I prefer it this way.
In the last six months I have buried three friends. The last one, Spencer Cox, was a comrade-in-arms from ACT UP. Spencer was a brilliant self-taught scientist who barged his way into the federal medical establishment. His design of the efficacy protocol for an early protease inhibitor led to its speedy but safe approval by the FDA. The descendents of that drug are today keeping millions of people with HIV alive worldwide. He was also quick-witted, droll, very funny and magnetic, qualities that earned him the moniker "the Dorothy Parker of HIV." He had Facebook friends he'd never met, people who signed up just to read his keenly honed repartee. The line to get into his memorial service at the Cutting Room on Jan. 20 stretched down East 32nd Street from Park Avenue South to Madison Avenue. He was 44.

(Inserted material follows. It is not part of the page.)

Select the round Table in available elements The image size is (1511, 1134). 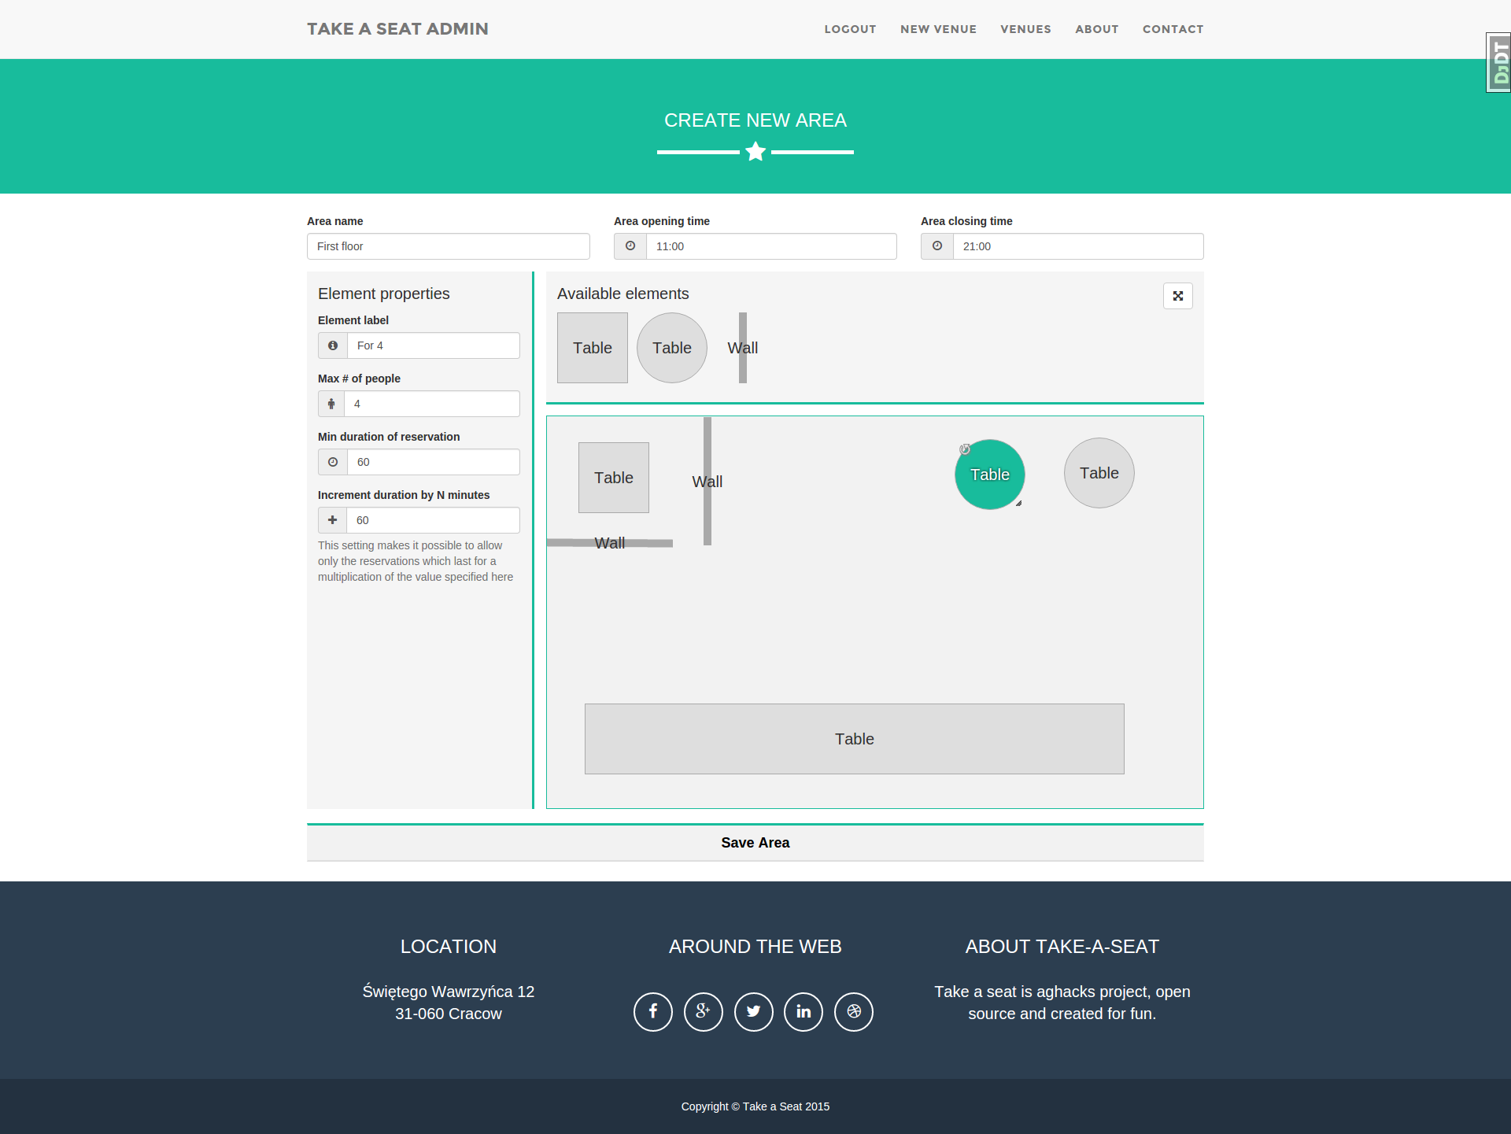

His death has become a touchstone of mourning for a generation of gay men -- and women -- both HIV-positive and HIV-negative, who have lived through the unrelenting havoc of AIDS. It led me to at last compile the names I've scribbled on slips of paper, the names I never erased from old address books or deleted from cell phones, the names tucked away in my mind for two and a half decades. The list contains two boyfriends, two lovers and 45 friends, erstwhile enemies, colleagues and mentors who have died of AIDS. Spencer's was the 50th name.
But Spencer's death is more complicated. He willfully stopped taking the meds that he himself had agitated for. He was despairing and broke. He had also had a nasty crystal meth habit.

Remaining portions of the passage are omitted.